This holiday season, it looks like the health and security of millions of children will hinge on the ability of big corporations to squeeze one or more tax cuts out of Congress. This disturbing deal, now in the works, is more proof that corporations and their mostly rich owners have too much power. And that’s a sign that taxes on the corporations and the wealthy should be going up, not down.
Millions of kids would benefit from the return of an improved Child Tax Credit. The Child Tax Credit allows low-income parents to take better care of their children—but prior to last year many of the poorest households were excluded from the full benefits of the program. Early in 2021, President Biden and Democrats in Congress improved the Child Tax Credit to fully include those families. They also boosted the size of the credit and changed its form from an annual lump sum to monthly payouts that helped families better budget and plan.
The result was startling: millions of America’s kids were lifted from poverty, making not only their current lives better but their futures—and the future of our nation—brighter. Black and Latino children benefited most because they were disproportionately excluded from the stingier version of the program. That greater inclusion from the improved CTC thereby helped shrink the nation’s troubling racial income gap.
Then, just as suddenly as this indisputable boon to childhood well-being had been created, it disappeared at the end of 2021 in the face of Republican opposition.
In the current lame-duck session of Congress, child advocates and Democrats are trying to restore at least some portion of the enhanced Child Tax Credit. But the price is a deal with corporate lobbyists and pro-corporate members who want to restore three recently expired or about-to-expire tax breaks.
These breaks—which allow corporations to inflate their reported costs and thereby cut their taxes—were components of an earlier deal struck in 2017 when Republicans were trying to figure out how to pay for their massive 40% cut in the corporate tax rate. It was the centerpiece of the Trump tax overhaul. Republicans were just as happy not to pay for any of it, but special budget rules limited how much in tax cuts—which mostly benefited the rich and corporations—could be added to the national debt.
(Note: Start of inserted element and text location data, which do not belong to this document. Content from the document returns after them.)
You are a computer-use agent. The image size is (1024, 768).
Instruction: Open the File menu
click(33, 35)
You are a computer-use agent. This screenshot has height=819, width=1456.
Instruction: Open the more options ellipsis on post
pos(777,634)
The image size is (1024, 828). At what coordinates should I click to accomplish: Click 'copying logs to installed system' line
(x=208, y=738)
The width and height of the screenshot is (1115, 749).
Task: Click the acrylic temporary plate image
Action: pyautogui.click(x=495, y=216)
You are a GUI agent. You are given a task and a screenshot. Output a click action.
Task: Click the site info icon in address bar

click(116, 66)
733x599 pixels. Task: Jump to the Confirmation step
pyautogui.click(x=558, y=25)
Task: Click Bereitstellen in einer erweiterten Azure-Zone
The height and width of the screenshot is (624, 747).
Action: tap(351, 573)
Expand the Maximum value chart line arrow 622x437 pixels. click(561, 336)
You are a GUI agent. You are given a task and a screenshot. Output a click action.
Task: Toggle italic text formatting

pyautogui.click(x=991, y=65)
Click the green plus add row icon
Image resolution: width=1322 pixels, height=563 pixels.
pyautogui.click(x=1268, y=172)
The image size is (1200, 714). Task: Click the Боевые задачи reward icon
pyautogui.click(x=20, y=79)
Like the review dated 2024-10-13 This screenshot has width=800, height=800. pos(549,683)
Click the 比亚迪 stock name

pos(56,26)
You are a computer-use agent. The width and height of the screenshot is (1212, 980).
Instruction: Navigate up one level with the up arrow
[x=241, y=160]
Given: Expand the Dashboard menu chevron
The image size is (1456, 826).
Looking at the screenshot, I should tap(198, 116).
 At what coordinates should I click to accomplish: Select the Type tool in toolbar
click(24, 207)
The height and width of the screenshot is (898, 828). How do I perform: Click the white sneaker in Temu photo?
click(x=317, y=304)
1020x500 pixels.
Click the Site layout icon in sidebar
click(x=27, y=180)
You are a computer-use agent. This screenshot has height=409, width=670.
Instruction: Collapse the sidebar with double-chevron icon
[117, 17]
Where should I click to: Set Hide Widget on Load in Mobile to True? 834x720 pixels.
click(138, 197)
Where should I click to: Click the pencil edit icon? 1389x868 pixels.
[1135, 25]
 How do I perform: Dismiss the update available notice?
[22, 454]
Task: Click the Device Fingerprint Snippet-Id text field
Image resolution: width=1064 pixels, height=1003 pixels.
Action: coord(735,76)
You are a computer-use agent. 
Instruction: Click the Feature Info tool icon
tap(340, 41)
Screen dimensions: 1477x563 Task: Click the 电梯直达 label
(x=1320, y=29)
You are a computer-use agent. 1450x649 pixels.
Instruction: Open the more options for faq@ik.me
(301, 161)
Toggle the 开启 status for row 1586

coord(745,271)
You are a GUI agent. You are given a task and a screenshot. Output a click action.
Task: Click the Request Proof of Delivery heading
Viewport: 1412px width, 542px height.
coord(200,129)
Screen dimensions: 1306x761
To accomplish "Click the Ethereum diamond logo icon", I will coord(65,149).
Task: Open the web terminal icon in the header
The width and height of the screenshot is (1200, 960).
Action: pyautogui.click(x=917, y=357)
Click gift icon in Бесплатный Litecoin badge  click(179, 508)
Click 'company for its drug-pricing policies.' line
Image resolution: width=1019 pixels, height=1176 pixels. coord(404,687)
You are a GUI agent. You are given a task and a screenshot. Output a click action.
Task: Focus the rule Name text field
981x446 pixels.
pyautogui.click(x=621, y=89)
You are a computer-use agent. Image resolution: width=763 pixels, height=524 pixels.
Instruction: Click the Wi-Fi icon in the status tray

The solution was to make three other corporate tax giveaways temporary and therefore less costly over the decade that spending and tax plans are measured. Now time is up on the breaks, and corporations and their Congressional backers want to go back on the deal. They’re likely to ask for only short-term extensions, yet the ultimate goal is to make the three giveaways permanent—at a 10-year cost of around $600 billion.
Democrats want to make an at least partially restored Child Tax Credit the price of extending one of the corporate tax breaks—a tax deduction for research and development. Any strategy that gets more food on the table (and maybe some holiday gifts?) for America’s neediest children is worth pursuing. But it’s also worth pondering.
Why should our ability as a nation to take decent care of all our kids depend on giving more tax cuts to corporations already rolling in profits—in part from exploiting inflation to price gouge consumers—and already paying near-record-low taxes? Instead of ceding more money and power to America’s stampeding corporations, we should be reigning them in with a concerted program of fairer taxes, a program begun last summer with the corporate tax reforms in the Inflation Reduction Act. That would be another important way of providing for our kids.
Bottom line: Congress should be raising corporate taxes, not cutting them—as explained in this Americans for Tax Fairness fact sheet—and using the money to greatly expand the benefits of the Child Tax Credit.